Awesome

STAUB Readme

Getting Started

STAUB (SMT Theory Arbitrage, from Unbounded to Bounded) speeds up SMT solving of unbounded constraints by converting them to a bounded theory. For ease of use, we provide a pre-built Docker image for testing, and at the end of this file include instructions for a local build, if necessary.

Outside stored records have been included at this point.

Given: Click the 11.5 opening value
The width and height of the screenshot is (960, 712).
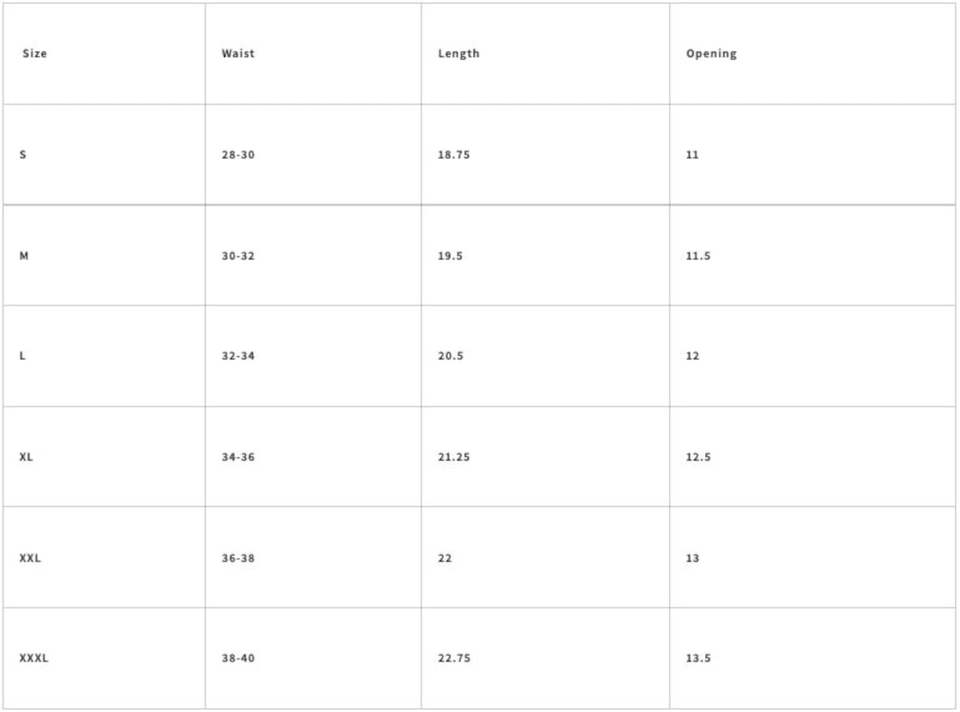Looking at the screenshot, I should pyautogui.click(x=698, y=256).
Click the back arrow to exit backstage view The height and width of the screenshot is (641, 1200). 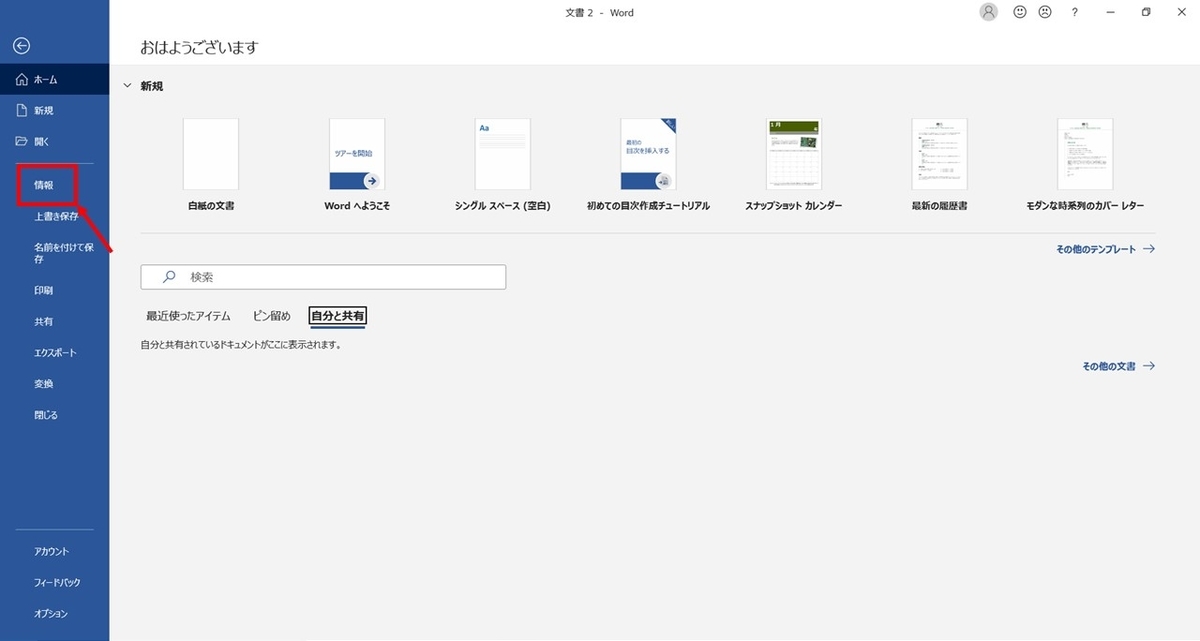22,44
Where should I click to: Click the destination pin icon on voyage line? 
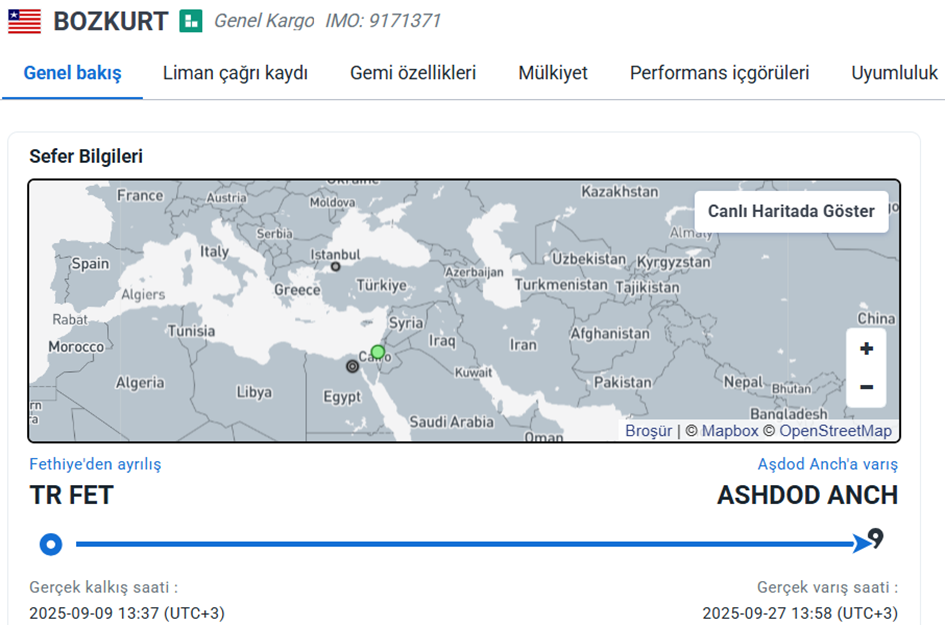tap(876, 540)
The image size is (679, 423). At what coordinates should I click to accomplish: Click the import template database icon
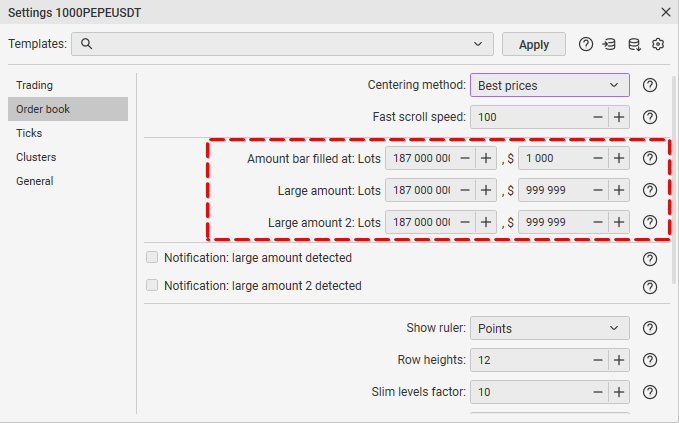(x=610, y=44)
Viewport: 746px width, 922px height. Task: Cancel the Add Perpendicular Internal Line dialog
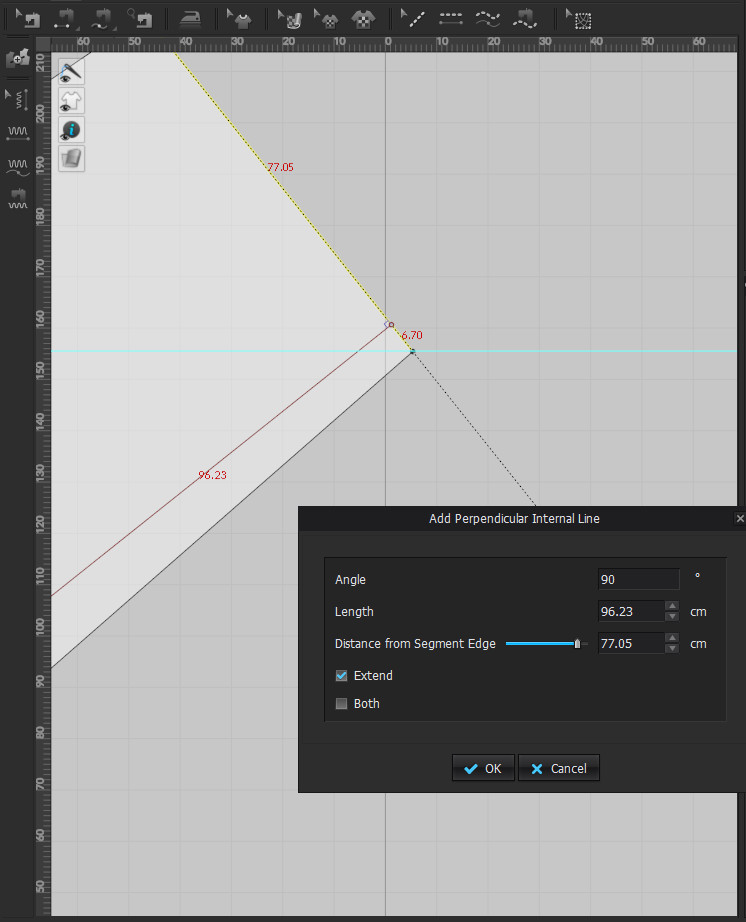559,768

We strongly recommend using the Docker image, since building using the dockerfile involves a fresh build of LLVM, which may be time consuming.

To perform simple tests:

Run the docker image from https://hub.docker.com/repository/docker/mikekben/staub in interactive mode:

docker run -it mikekben/staub

Docker should pull the necessary docker image from Dockerhub with the above command, but you may also pull it using docker pull mikekben/staub

Run STAUB on a sample input using the provided script (this may take up to 1-2 minutes, depending on hardware):

./run-sample.sh -int samples/motivating.smt2
-int
samples/motivating.smt2,integer,855,8551462050,23,
Running Z3 on unbounded original ...
sat
 :total-time              27.94)
Running Z3 on transformed bounded constraint ...
sat
 :total-time              1.22)
Running SLOT on bounded constraint ...
samples/motivating.smt2,integer,855,8551462050,23,
samples/motivating.smt2-temp.smt2,true,1,1,1,1,1,1,1,1,0.0298969,0.00441312,0.00536189,0,0,0,0,0,0,0,0
Running Z3 on bounded constraint after SLOT application ...
sat
 :total-time              0.14)

The observed absolute running times may vary across different hardware, but as long as the output matches the form above (and, in particular, the second and third solver runs take substantially less time than the first), STAUB has run correctly, and you have also verified that SLOT runs correctly on your system.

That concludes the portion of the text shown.